Sequentia is a Python package that provides various classification and regression algorithms for sequential data, including methods based on hidden Markov models and dynamic time warping.

Some examples of how Sequentia can be used on sequence data include:

- determining a spoken word based on its audio signal or alternative representations such as MFCCs,
- predicting motion intent for gesture control from sEMG signals,
- classifying hand-written characters according to their pen-tip trajectories.

### Why Sequentia?

- **Simplicity and interpretability**: Sequentia offers a limited set of machine learning algorithms, chosen specifically to be more interpretable and easier to configure than more complex alternatives such as recurrent neural networks and transformers, while maintaining a high level of effectiveness.
- **Familiar and user-friendly**: To fit more seamlessly into the workflow of data science practitioners, Sequentia follows the ubiquitous Scikit-Learn API, providing a familiar model development process for many, as well as enabling wider access to the rapidly growing Scikit-Learn ecosystem.

## Build Status

| `master`                                                                                                                                                                                                 | `dev`                                                                                                                                                                                                      |
| -------------------------------------------------------------------------------------------------------------------------------------------------------------------------------------------------------- | ---------------------------------------------------------------------------------------------------------------------------------------------------------------------------------------------------------- |
| [![CircleCI Build (Master)](https://img.shields.io/circleci/build/github/eonu/sequentia/master?logo=circleci&style=flat-square)](https://app.circleci.com/pipelines/github/eonu/sequentia?branch=master) | [![CircleCI Build (Development)](https://img.shields.io/circleci/build/github/eonu/sequentia/dev?logo=circleci&style=flat-square)](https://app.circleci.com/pipelines/github/eonu/sequentia?branch=master) |

## Features

### Models

The following models provided by Sequentia all support variable length sequences.

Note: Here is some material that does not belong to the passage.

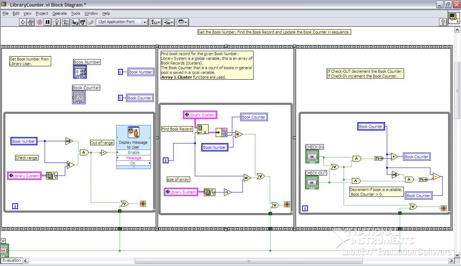Open the 13pt Application Font dropdown
This screenshot has height=266, width=461.
pos(122,22)
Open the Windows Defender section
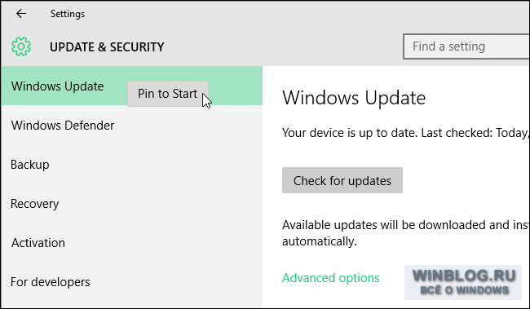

#### [Dynamic Time Warping + k-Nearest Neighbors](https://sequentia.readthedocs.io/en/latest/sections/models/knn/index.html) (via [`dtaidistance`](https://github.com/wannesm/dtaidistance))

- [x] Classification
- [x] Regression
- [x] Multivariate real-valued observations
- [x] Sakoe–Chiba band global warping constraint
- [x] Dependent and independent feature warping (DTWD/DTWI)
- [x] Custom distance-weighted predictions
- [x] Multi-processed predictions

#### [Hidden Markov Models](https://sequentia.readthedocs.io/en/latest/sections/models/hmm/index.html) (via [`hmmlearn`](https://github.com/hmmlearn/hmmlearn))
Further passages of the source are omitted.